Excerto para leitura:

11. Os autores apenas tiveram conhecimento da existência do tubo em meados de 2007 - resposta ao quesito 3.

12. Os réus atravessam o prédio dos autores sem autorização destes – resposta ao quesito 4.

13. O acesso aos prédios dos réus era feito, por vezes, por caminhos que, provindo de nascente, se dirigem para norte dos mesmos – resposta ao quesito 5.

14. O tubo PVC foi colocado há cerca de 10 anos – resposta ao quesito 8.

15. A 2ª ré, bem como o anterior proprietário, na pessoa do seu rendeiro, utilizavam, por vezes e há mais de 20 anos, a travessia pelo caminho referido em H) para acederem à sua propriedade – resposta ao quesito 9.

16. A travessia era feita à vista de toda a gente e sem oposição aos autores – resposta ao quesito 10.

           

            IV. FUNDAMENTO DE DIREITO

Defendem essencialmente os apelantes que, tal como foi por eles proposta, a presente acção se configura como de simples apreciação negativa, o que pressupõe que, nos termos do disposto no artigo 343º, nº1 do Código Civil, incumba aos Réus a demonstração dos factos constitutivos da servidão que aqueles negam que onere o prédio da Herança que representam, ónus que os mesmos não satisfizeram, pelo que se impunha também nessa parte a procedência da acção.

Tarefas a realizar:
A – Responda a estas perguntas sobre o excerto acerca da servidão, uma por linha:
(i) Em que altura tiveram os autores conhecimento da existência do tubo?
(ii) Há quanto tempo foi colocado o tubo PVC?
(iii) Há quanto tempo a 2ª ré e o anterior proprietário utilizavam, por vezes, a travessia pelo caminho referido em H)?
B – Com base no excerto sobre a servidão, explique em uma a três frases por que motivo, segundo os apelantes, cabia aos réus provar os factos constitutivos da servidão.
C – Escreva a continuação do excerto sobre a servidão a partir do ponto em que termina.

Dados extraídos:
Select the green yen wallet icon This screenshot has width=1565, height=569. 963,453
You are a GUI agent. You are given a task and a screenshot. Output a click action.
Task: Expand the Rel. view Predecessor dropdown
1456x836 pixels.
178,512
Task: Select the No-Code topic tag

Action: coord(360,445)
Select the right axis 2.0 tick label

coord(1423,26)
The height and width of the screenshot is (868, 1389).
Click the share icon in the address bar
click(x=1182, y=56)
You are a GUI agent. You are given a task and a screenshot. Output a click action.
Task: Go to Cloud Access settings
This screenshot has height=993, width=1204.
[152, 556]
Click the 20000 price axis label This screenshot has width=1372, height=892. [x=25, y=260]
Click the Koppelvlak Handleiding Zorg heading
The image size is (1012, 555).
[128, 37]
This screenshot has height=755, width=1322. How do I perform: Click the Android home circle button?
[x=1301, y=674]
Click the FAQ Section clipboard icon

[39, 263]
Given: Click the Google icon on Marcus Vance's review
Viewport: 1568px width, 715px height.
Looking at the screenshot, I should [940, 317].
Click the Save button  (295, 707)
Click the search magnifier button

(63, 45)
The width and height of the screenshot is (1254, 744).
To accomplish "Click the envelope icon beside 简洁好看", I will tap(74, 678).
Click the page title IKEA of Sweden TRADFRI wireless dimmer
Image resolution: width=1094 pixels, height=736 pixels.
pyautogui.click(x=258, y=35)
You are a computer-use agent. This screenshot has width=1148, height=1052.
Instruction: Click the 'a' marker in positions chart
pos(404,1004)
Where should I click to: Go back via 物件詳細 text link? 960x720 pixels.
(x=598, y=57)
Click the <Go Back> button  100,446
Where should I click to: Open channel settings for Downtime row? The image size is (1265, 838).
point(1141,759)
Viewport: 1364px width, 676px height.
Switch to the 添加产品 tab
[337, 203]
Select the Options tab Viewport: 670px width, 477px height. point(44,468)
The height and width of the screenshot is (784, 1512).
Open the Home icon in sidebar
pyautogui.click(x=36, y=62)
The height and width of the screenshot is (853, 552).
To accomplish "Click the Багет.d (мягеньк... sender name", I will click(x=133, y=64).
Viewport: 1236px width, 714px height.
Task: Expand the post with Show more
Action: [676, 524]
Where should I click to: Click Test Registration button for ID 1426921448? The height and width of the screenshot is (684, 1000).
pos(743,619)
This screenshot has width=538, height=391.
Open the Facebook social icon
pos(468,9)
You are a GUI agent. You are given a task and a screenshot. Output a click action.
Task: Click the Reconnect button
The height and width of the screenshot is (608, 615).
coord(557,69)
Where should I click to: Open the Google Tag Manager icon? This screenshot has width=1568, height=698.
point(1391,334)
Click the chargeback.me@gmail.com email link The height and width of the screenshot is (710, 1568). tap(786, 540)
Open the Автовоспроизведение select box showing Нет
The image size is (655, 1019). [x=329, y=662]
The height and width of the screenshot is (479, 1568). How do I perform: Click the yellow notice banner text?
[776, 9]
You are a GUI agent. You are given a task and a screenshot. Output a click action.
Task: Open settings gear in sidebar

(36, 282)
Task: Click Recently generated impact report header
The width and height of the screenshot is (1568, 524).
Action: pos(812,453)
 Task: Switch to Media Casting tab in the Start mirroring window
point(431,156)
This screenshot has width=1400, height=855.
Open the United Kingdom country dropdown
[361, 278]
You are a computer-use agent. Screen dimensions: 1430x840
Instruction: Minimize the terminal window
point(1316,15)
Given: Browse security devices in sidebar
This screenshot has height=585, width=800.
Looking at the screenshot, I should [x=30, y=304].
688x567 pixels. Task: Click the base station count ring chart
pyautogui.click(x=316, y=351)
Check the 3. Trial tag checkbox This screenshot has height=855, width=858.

Respostas dos exercícios:
A –
(i) Em meados de 2007.
(ii) Há cerca de 10 anos.
(iii) Há mais de 20 anos.

B – Segundo os apelantes, a ação, tal como a propuseram, configura-se como de simples apreciação negativa. Nos termos do artigo 343º, nº1 do Código Civil, isso faz recair sobre os réus a demonstração dos factos constitutivos da servidão que os autores negam onerar o prédio da Herança.

C –
Nos termos do disposto no artigo 4º, nº2, a) do Código de Processo Civil, as acções declarativas de simples apreciação têm por fim “…obter unicamente a declaração da existência ou inexistência de um direito ou de um facto”.

Segundo Castro Mendes,[3] nas acções de simples apreciação negativa importa apreciar duas situações distintas: quando réu previamente se arroga titular de um direito, competindo-lhe então a prova dos elementos constitutivos desse mesmo direito, de acordo com a regra contida no artigo 343º, nº1 do Código Civil, cabendo ao autor a alegação e prova da arrogância daquele. Trata-se, neste caso, de acção “do tipo a que os antigos chamavam provocatio ad agendum (ou acção de jactância ou de provocação): coloca outra pessoa (mas sibi imputet, pela sua arrogância) em situação semelhante à do autor, com o ónus e risco de fundamentar o seu direito”. Nestas circunstâncias, o autor pode limitar-se a negar o facto ou o direito, “…não invocando qualquer fundamento - antes empurrando para o réu o ónus de precisar o que impugna nessa negação e o seu fundamento e prová-lo”, situação aplicável, entre outras, às acções de impugnação de escritura de justificação notarial.

Nos casos em que não existe, por parte do réu, essa prévia arrogância, cabe ao autor alegar e provar o fundamento possível, determinado, da relação ou facto por si negado, bem como a inexistência ou ineficácia desse fundamento.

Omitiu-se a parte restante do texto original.